Tuesday, January 04, 2011

Devil's Island



A film by Friðrik Þór Friðriksson, written by Einar Kárason (Icelandic title: Djöflaeyjan), 1996.

This DVD was part of my Christmas "haul" and is an off-beat film concerned with the lives of lower class people living in abandoned U.S. military barracks in Reykjavik in the late 1950's. It stars Baltasar Kormákur as Baddi, a rebel without a cause who lived briefly in the U.S. and returned with a pompadour and an attitude. His shiftless hedonism, based upon American pop culture, clashed with these impoverished families, in a unique, short-lived environment.

The film veers close to stereotype at times (with the usual quirky Icelandic tropes), but the high level of acting and the basic humanity of the characters kept it from veering into parody. There are sub-themes of alcoholism and despair, but ultimately the film is not depressing. A worthwhile effort about a unique historical situation which manages to embrace some universal truths.

Readily available through Amazon.

UPDATE: A newly published analysis of Devil's Island at Senses of Cinema...

By Professor Batty



4 Comments:

Anonymous Caroline said...

I am quite curious to watch this movie. I enjoyed Kormakur's 101 Reykjavik and The Sea a lot (second a bit less). The story of Devil's Island reminds me of some elements of Indridason's novel Silence of the Grave that I reviewed as well. Thanks for your comment about Laxness on my blog. I have the following book in German "I tuninu heima". Which one would that be in English, do you know? It is a memoir.


Blogger Professor Batty said...

Kormakur's film White Night Wedding and his film of Indriðassonn's Jar City are both better films, in my opinion. He is also a noted stage director, his version of Ibsen's Peer Gynt (Petur Gautur) was the most intense theater experience I've ever had.

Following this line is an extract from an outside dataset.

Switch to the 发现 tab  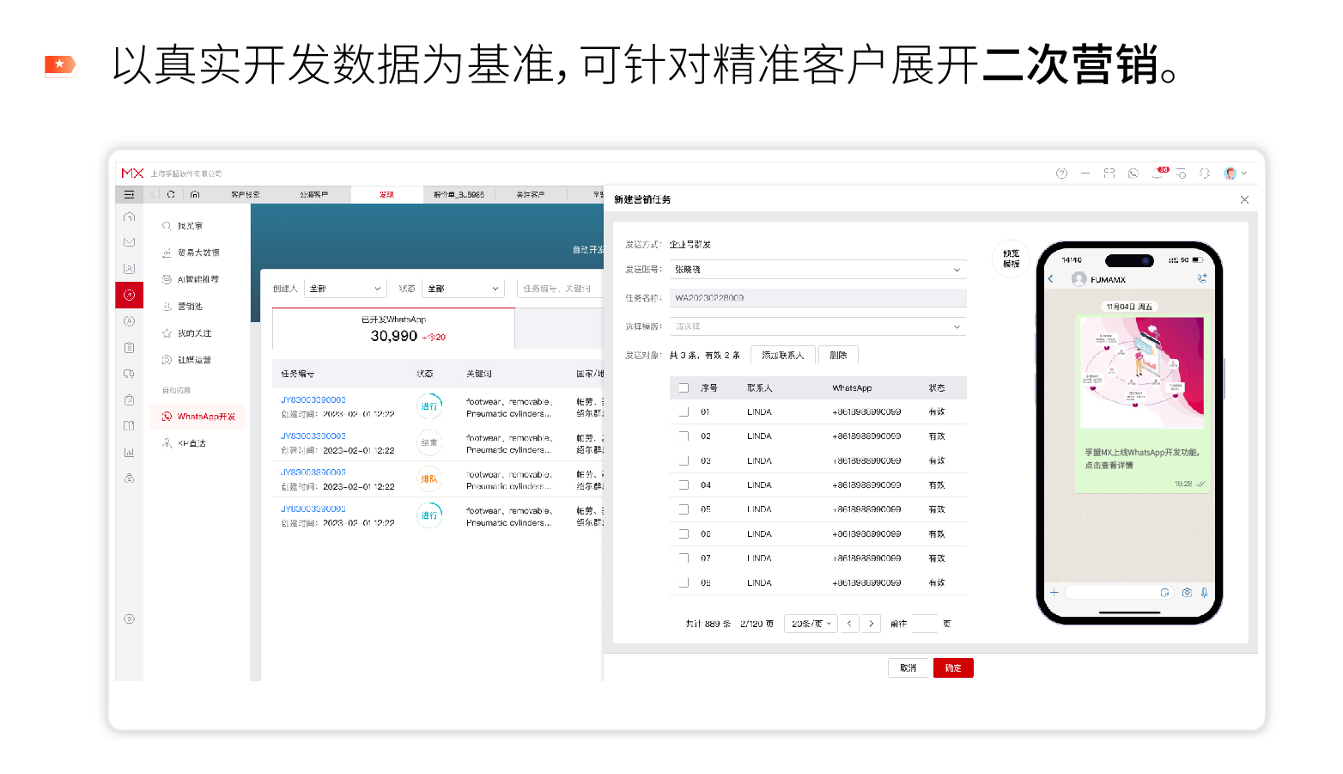click(x=386, y=194)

I tuninu heima was the first volume of Halldór's memoirs- the Laxness entry in Wikipedia has a full bibliography- it was published in 1975, seven years after Under the Glacier, his last novel. Search this blog for "Laxness in Translation" for my reviews of his books.

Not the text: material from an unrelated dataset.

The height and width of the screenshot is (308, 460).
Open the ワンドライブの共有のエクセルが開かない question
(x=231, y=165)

Anonymous Caroline said...

I didn't know he was a stage director, thanks for the info. And I will try to watch White Night Wedding. I read quite a few of your reviews... And the post Laxness in translation. Absolutely great for those who are not familiar with Laxness and probably even those who are. I need to read Laxness soon.


Blogger Professor Batty said...

You have an advantage in that Salka Valka and Gerpla should be readily available in German, they are hard to find in English.